• **What the task requires**
The required answer is an exact copy of every entry underneath.
Information provided section start
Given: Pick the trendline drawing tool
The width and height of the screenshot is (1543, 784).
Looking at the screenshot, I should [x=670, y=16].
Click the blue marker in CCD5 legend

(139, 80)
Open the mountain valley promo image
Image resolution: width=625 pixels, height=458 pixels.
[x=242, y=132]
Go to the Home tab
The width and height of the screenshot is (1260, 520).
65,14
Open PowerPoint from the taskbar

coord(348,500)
Information provided section end
• **Result**
Given: Pick the trendline drawing tool
The width and height of the screenshot is (1543, 784).
Looking at the screenshot, I should [x=670, y=16].
Click the blue marker in CCD5 legend

(139, 80)
Open the mountain valley promo image
Image resolution: width=625 pixels, height=458 pixels.
[x=242, y=132]
Go to the Home tab
The width and height of the screenshot is (1260, 520).
65,14
Open PowerPoint from the taskbar

coord(348,500)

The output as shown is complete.